Ataque
Uma claridade perolada transpassava o tecido claro e fino das cortinas, iluminando todo o quarto. O farfalhar das árvores do outro lado da rua era o som predominando naquela manhã fria e silenciosa. Meus olhos lacrimejavam de sonolência e da súbita claridade. Os lençóis me envolviam até os ombros e se enroscavam por entre meus braços e pernas, tornando difícil a movimentação. Desvencilhei um braço do emaranhado de lençóis e tateei a cama e os travesseiros atrás de mim. Estavam vazios e frios. Rapidamente me virei, tentando encontrar provas de que aquela noite não tinha sido um sonho. O travesseiro estava amarrotado e tinha o exato cheiro delicioso dele, assim como o lençól que se encontrava aos pés da cama. Tudo indicava que não era apenas um sonho. Me sentei, ainda encarando o lugar vazio ao meu lado, afastei meus cabelos do rosto e esfreguei os olhos. Então ele apareceu, seus passos silenciosos não denunciaram sua presença até vê-lo abrir a porta e adentrar o quarto como se fosse uma aparição. Vestia a mesma calça de malha e uma regata igualmente branca, mas havia uma diferença absurta em seu rosto e em sua expressão. Estava feliz, radiante e sereno, como uma brisa quente de primavera. Mas uma surpresa maior me fez arregalar os olhos para ele.
- Jake, o que houve com o seu cabelo? – Ele sorriu e passou a mão pelos fios curtos e arrepiados, negros como a noite.
- Fiquei entediado. Você dormiu metade do dia. – Ele sorriu mais abertamente, do jeito que ele costumava fazer quando me via.
- Que horas são? – Perguntei, meio perplexa e envergonhada, incapaz de desviar os olhos de seu rosto tão tranquilo.

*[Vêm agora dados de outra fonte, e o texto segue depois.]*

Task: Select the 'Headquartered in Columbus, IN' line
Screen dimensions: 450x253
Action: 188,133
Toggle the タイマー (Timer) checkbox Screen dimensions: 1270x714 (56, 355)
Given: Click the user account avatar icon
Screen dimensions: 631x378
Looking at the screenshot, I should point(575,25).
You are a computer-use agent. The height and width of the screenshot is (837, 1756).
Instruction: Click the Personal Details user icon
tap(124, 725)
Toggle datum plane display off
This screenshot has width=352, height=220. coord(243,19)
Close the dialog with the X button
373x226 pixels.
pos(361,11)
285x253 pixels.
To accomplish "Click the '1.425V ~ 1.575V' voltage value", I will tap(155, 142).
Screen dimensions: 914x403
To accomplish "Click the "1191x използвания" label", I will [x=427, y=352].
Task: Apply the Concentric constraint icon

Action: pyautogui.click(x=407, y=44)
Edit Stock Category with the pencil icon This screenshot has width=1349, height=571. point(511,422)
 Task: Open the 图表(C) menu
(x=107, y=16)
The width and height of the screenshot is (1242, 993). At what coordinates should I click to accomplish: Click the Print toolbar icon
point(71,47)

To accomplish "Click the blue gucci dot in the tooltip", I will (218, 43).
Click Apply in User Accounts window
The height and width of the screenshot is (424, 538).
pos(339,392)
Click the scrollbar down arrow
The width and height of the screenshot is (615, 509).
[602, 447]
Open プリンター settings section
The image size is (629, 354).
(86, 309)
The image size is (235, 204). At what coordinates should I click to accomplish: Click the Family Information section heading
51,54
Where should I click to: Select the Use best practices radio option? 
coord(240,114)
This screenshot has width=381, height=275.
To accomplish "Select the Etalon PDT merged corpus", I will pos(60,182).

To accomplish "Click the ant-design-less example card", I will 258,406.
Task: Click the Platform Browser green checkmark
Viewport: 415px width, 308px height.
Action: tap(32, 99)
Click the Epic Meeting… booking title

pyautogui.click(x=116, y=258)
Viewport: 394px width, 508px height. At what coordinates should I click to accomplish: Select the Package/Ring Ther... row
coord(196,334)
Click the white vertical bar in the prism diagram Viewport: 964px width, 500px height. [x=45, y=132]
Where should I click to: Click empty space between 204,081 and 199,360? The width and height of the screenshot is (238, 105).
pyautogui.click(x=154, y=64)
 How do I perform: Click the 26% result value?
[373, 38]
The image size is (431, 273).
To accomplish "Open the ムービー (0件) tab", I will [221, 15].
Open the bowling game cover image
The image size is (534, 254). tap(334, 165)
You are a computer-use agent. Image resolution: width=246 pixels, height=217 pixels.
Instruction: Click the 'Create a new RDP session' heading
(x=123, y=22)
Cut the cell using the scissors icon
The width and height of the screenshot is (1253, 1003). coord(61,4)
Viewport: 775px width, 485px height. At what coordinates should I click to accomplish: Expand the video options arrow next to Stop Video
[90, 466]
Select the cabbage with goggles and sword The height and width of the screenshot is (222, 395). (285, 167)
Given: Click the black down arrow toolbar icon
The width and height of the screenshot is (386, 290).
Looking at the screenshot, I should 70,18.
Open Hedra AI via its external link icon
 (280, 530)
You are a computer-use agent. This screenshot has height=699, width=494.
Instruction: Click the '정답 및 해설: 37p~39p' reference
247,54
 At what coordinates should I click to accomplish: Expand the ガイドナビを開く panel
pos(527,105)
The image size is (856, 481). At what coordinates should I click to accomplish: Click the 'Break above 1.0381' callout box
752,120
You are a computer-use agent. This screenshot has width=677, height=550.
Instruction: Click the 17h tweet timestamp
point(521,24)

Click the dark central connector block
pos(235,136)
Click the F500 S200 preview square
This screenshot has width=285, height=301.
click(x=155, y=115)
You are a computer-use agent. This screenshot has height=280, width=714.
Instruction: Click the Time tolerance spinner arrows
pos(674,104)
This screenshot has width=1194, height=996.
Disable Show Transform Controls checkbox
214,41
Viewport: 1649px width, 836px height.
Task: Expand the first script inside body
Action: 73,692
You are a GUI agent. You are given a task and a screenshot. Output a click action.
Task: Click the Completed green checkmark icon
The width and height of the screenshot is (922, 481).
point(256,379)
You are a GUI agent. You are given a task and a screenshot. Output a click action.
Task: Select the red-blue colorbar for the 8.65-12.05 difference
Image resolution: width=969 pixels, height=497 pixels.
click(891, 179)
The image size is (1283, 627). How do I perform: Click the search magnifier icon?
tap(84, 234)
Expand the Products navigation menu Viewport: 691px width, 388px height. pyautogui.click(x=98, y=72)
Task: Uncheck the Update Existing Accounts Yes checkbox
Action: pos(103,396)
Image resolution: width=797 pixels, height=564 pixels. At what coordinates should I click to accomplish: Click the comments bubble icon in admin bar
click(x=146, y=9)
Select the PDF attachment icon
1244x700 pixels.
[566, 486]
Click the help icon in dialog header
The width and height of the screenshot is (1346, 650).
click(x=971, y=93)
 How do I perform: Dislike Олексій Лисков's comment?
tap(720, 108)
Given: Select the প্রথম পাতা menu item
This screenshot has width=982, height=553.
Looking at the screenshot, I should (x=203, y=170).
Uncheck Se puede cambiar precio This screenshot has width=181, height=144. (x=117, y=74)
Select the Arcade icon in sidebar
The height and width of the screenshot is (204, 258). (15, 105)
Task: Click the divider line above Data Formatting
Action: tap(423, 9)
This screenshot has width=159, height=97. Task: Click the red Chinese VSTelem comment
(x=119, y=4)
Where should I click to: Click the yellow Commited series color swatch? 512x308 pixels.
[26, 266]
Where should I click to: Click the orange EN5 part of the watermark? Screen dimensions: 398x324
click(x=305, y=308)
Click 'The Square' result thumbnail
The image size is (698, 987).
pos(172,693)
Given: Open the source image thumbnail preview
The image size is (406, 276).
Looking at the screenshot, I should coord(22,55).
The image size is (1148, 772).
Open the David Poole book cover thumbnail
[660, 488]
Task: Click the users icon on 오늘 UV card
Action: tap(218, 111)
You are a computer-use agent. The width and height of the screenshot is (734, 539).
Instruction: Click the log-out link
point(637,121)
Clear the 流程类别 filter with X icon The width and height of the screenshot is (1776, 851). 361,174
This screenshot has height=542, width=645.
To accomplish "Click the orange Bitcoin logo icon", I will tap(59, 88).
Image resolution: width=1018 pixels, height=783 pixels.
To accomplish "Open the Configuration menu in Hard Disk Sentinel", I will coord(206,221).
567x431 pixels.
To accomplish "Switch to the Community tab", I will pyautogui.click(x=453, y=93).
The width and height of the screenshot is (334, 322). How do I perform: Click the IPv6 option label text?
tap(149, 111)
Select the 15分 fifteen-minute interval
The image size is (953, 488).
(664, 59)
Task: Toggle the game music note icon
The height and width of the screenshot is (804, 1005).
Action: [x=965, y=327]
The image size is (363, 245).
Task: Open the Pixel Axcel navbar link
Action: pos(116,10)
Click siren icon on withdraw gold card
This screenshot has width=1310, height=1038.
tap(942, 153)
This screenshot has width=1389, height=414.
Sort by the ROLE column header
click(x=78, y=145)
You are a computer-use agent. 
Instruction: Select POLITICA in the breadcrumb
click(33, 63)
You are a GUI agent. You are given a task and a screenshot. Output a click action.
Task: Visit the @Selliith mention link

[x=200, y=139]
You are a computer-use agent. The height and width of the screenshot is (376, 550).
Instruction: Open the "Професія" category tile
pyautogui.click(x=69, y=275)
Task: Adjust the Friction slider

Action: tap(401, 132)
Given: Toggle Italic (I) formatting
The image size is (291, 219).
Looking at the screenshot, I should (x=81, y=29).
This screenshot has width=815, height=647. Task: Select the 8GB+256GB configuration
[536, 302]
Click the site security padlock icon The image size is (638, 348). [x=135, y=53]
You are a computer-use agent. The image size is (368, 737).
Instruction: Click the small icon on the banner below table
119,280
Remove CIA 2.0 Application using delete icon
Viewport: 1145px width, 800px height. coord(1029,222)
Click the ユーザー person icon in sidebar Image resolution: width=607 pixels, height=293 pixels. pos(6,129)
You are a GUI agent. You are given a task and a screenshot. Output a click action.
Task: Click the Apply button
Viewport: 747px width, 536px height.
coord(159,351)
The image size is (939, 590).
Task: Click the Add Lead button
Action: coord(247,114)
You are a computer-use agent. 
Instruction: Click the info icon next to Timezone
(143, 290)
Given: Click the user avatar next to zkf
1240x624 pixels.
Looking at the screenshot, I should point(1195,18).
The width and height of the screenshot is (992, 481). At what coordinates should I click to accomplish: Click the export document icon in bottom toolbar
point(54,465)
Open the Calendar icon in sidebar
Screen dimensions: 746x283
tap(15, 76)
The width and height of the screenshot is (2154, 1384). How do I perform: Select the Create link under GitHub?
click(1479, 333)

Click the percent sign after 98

- Quatro da tarde. – Ele se sentou na cama e colocou uma mecha de cachos atráz de minha orelha. – Fiz seu café da manhã, quer que eu traga aqui? – Eu o olhei, e senti minha mão afagar seus cabelos, inabilmente tozados e arrepiados.
- Porquê você cortou o cabelo? – Perguntei, ignorando sua oferta. Ele pareceu exitar por um momento, desviou o olhar para a janela e disse:
- É só que… se vamos caçá-los, bem, é mais prático pra mim. – Ele me olhou de esguelha, avaliando minha reação. Eu estava absorta demais à textura de sua pele, e isso salvou minha expressão de calmaria e sonolência. Pensei naquilo por um momento. “Vamos caçá-los”. Então ele tinha desistido de me levar de volta para meus pais? O que o fez mudar de idéia? Me lembrei então da noite anterior. A primeira vez que ataquei e me alimentei de humanos. Parecia uma memória turva em minha mente, um passado negro e distante daquela calmaria. De alguma forma o desespero da noite passada tinha se esvaído de mim, e só o que consegui sentir em reação as palavras de Jacob, foi uma súbita e inexplicável coragem. Sentia-me mais forte, mais capaz de chegar até o fundo daquela trama.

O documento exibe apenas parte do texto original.